Saved data entries

________

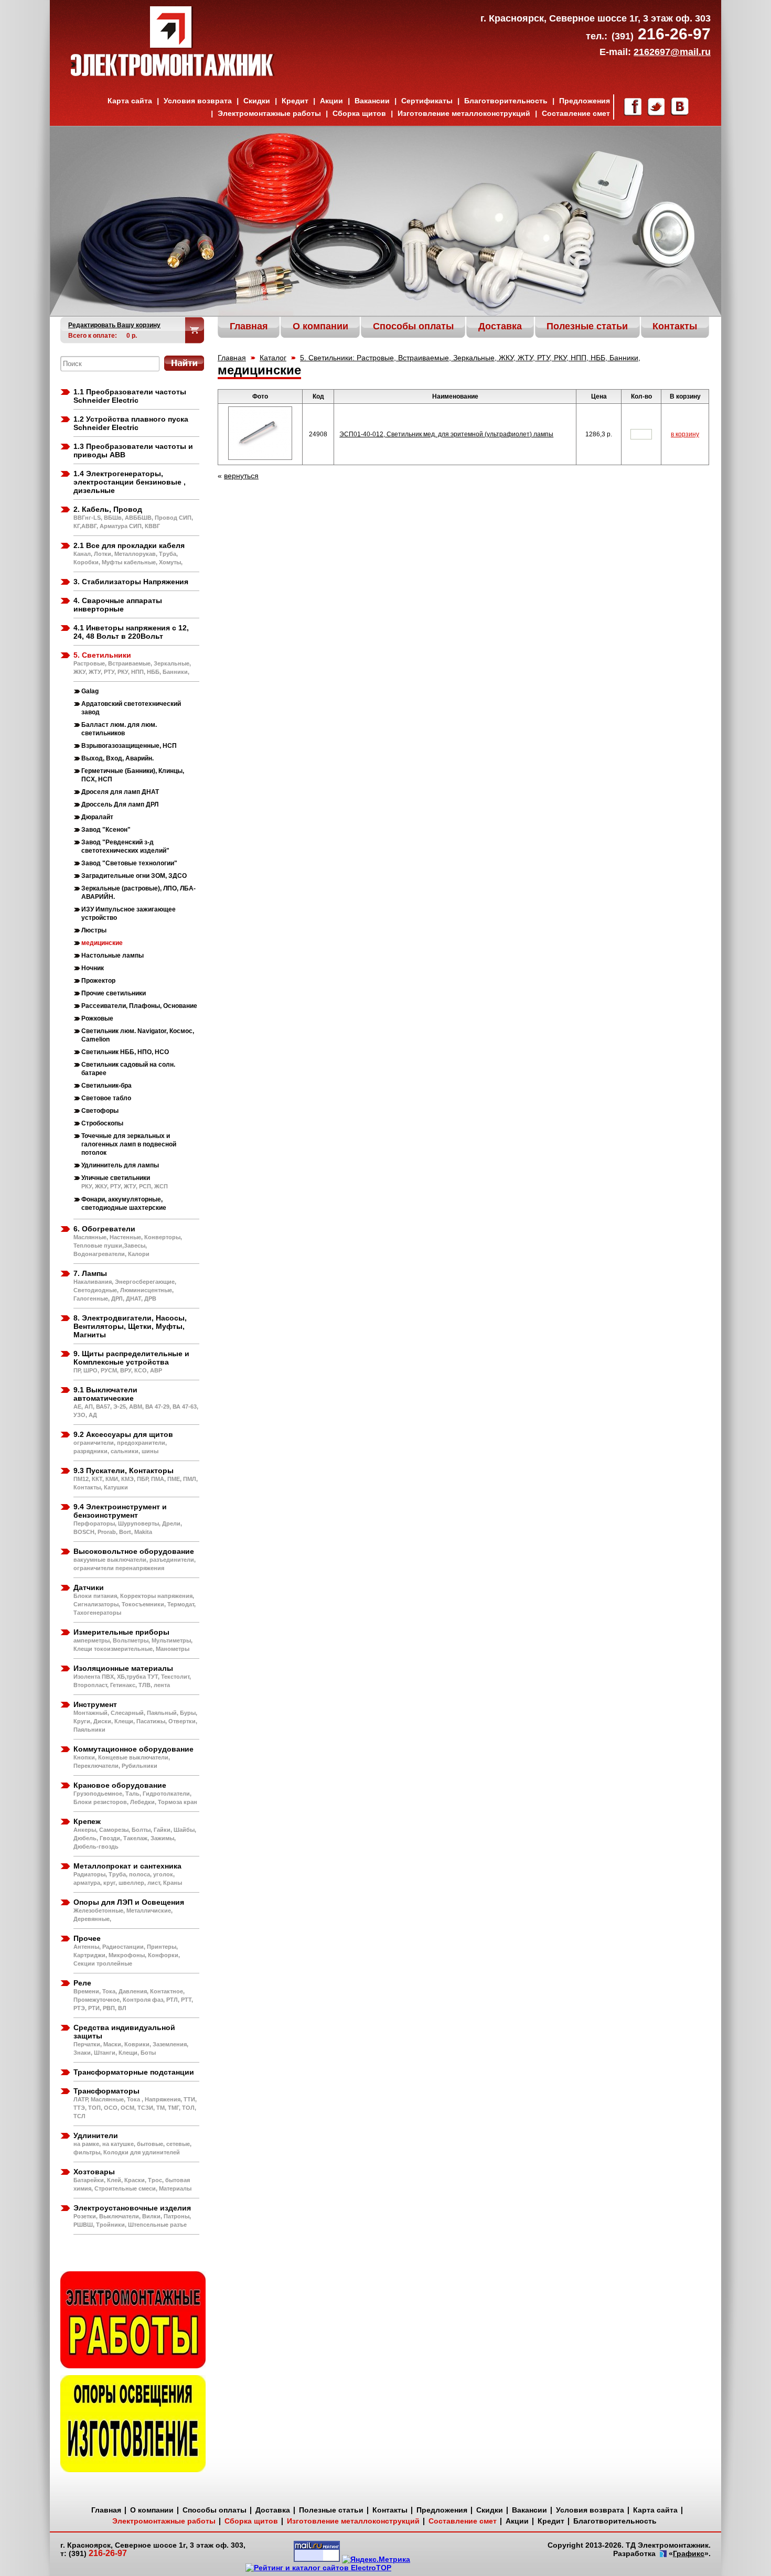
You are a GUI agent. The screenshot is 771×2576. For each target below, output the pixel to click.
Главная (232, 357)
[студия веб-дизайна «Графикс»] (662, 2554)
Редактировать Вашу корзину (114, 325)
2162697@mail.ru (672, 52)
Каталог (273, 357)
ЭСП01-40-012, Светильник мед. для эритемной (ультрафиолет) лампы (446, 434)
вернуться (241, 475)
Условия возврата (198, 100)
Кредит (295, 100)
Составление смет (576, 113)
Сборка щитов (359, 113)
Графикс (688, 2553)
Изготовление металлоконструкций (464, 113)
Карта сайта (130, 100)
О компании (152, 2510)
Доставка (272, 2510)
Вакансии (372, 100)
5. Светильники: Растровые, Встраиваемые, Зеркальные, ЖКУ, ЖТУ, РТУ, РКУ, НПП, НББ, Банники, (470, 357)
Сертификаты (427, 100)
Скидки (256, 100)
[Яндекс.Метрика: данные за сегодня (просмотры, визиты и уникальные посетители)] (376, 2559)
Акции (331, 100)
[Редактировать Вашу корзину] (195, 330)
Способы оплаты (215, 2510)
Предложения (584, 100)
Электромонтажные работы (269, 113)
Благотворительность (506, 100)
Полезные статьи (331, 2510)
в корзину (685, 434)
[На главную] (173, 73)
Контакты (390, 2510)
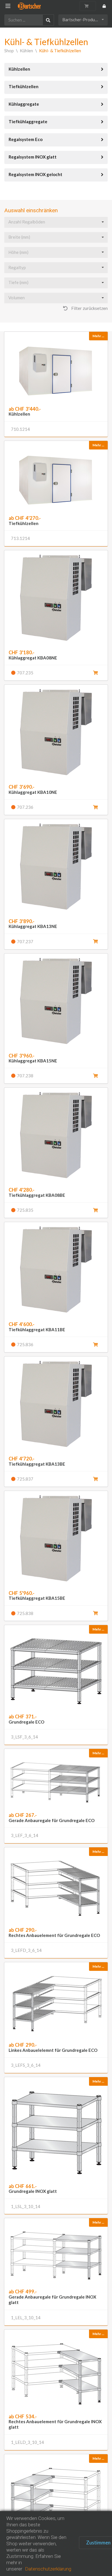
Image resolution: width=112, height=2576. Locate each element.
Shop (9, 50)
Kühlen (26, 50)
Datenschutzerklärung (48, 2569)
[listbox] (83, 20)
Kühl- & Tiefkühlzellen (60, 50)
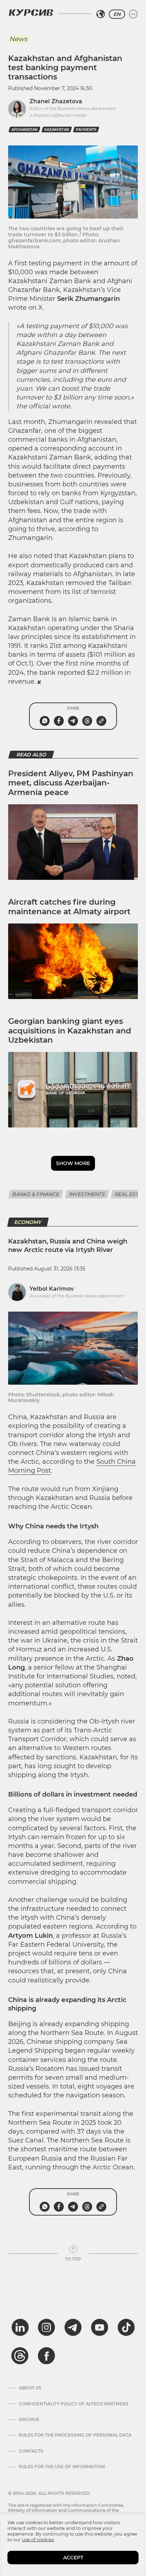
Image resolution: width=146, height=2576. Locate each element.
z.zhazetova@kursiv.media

________

● Task directions: Number of lines with the string "each" in the data above: report this figure and nothing more.

● Solution for this exercise: 3